I rather like Hugh Hendry’s notion that economists aren’t worth listening to since they don’t have skin in the game. Perhaps they should be paid based on their predictive abilities.
One moment of thought:
In mediaeval times, astrologers were sought after at the King’s court. Reading into stars they made predictions of events based on positions of the planets etc. Then with the “Scientific revolution” in the years 1500-1700 the subject of Astrology departed into two camps: Astrology and astronomy. Only one of these subjects can be studied at a university.
I presume it is entierly possible the same process will happen again with the field of Economics. It could split into one camp of pseudo-science and another of a more refined scientific approach.
Isn’t it to be expected that a blogger at the “Library of Economics and Liberty” would be committed to a fictional universe where, by cracky, the Black Death really was inflationary, just like economic science predicts! If Marxian economics, which predicts that business cycles are a feature of capitalism, is manifestly pseudoscientific nonsense, while economic science informs us that the business cycle is caused by something (government by means as yet unascertained,) if it exists at all, surely a safely distant detail like the inflationary results of the Black Death can be left to the professional authority of the economists.
Economic science does not amend its views to fit mere facts. As a proponent of the demographic-structural theory which attempts to explain cycles in political life, surely you have noticed the resistance to admitting the existence of the cycles.
As for Shiller, the quote sounds as if he is advocating a kind of group psychological causality. Economic science relies on a model of individual psychology, and doesn’t admit any groups. Seems to me Summers correctly states the prevailing feeling of economic science on that kind of thing.
Seems almost like there are two kinds of economics, capitalist fundamentalism and more careful empirical research that recognizes such things as market failures, and also non-economic social influences on economies.
http://eclectic.ss.uci.edu/~drwhite/center/ppt_pdf/Fiske2007-Apr13_RMT_Marschak.p — Alan Page Fiske proposes that there are four basic kinds of social relations:
* Communal Sharing
* Authority Ranking
* Equality Matching
* Market Pricing
Capitalist fundamentalists seem to think that the fourth mechanism is all one needs.
Also, capitalist fundamentalism seems a lot like Panglossianism, the belief that this is the best of all possible worlds, at least economic worlds.
http://www.sciencedirect.com/science/article/pii/S0921800914000615 — Human and nature dynamics (HANDY): Modeling inequality and use of resources in the collapse or sustainability of societies
The authors use a rather abstract and general model of society, but they find something much like structural-demographic cycles.
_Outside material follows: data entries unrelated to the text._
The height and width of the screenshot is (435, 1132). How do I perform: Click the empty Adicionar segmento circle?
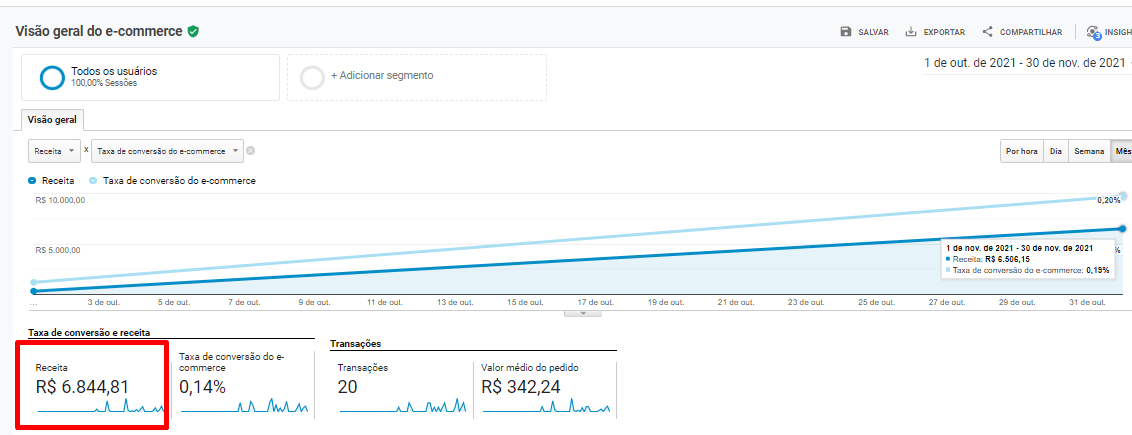(312, 77)
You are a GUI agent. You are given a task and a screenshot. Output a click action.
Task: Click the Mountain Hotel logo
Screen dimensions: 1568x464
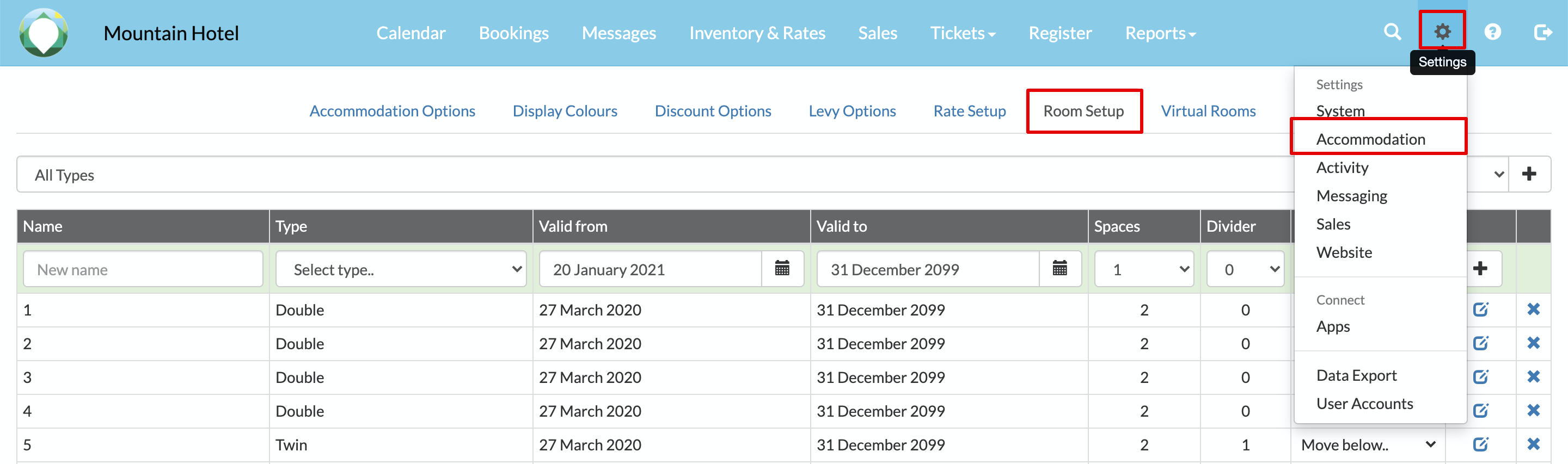[43, 33]
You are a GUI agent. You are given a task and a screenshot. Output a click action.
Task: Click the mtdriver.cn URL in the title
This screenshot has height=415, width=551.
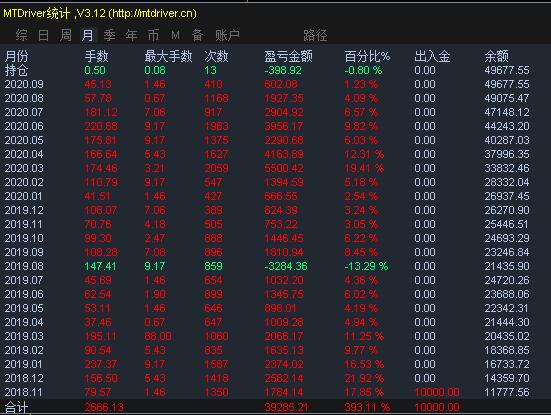(153, 13)
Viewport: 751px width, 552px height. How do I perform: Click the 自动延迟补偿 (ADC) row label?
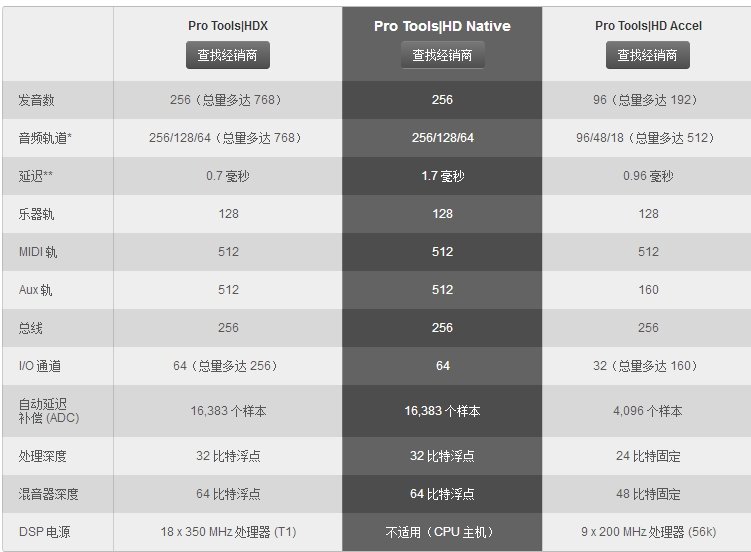tap(49, 411)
I think Summers was referring to the situation in England. Using a trailing 5 year moving average to smooth data from Measuring Worth, you can see that the price level rose about 40% from the five year average ending in 1348 to the five year average around 1370. On the other hand, nominal wages rose 90%. So the Black Death *was* inflationary, yet at the same time real wages for workers rose. This is because the workforce fell dramatically which bid up the price of labor, which appears to have resulted in some wage-push inflation. Elites took it on the chin which was why they tried (unsuccessfully) to employ wage controls, such as the statute of Laborers in 1351 and another measure a couple of years earlier that I cannot remember the name of.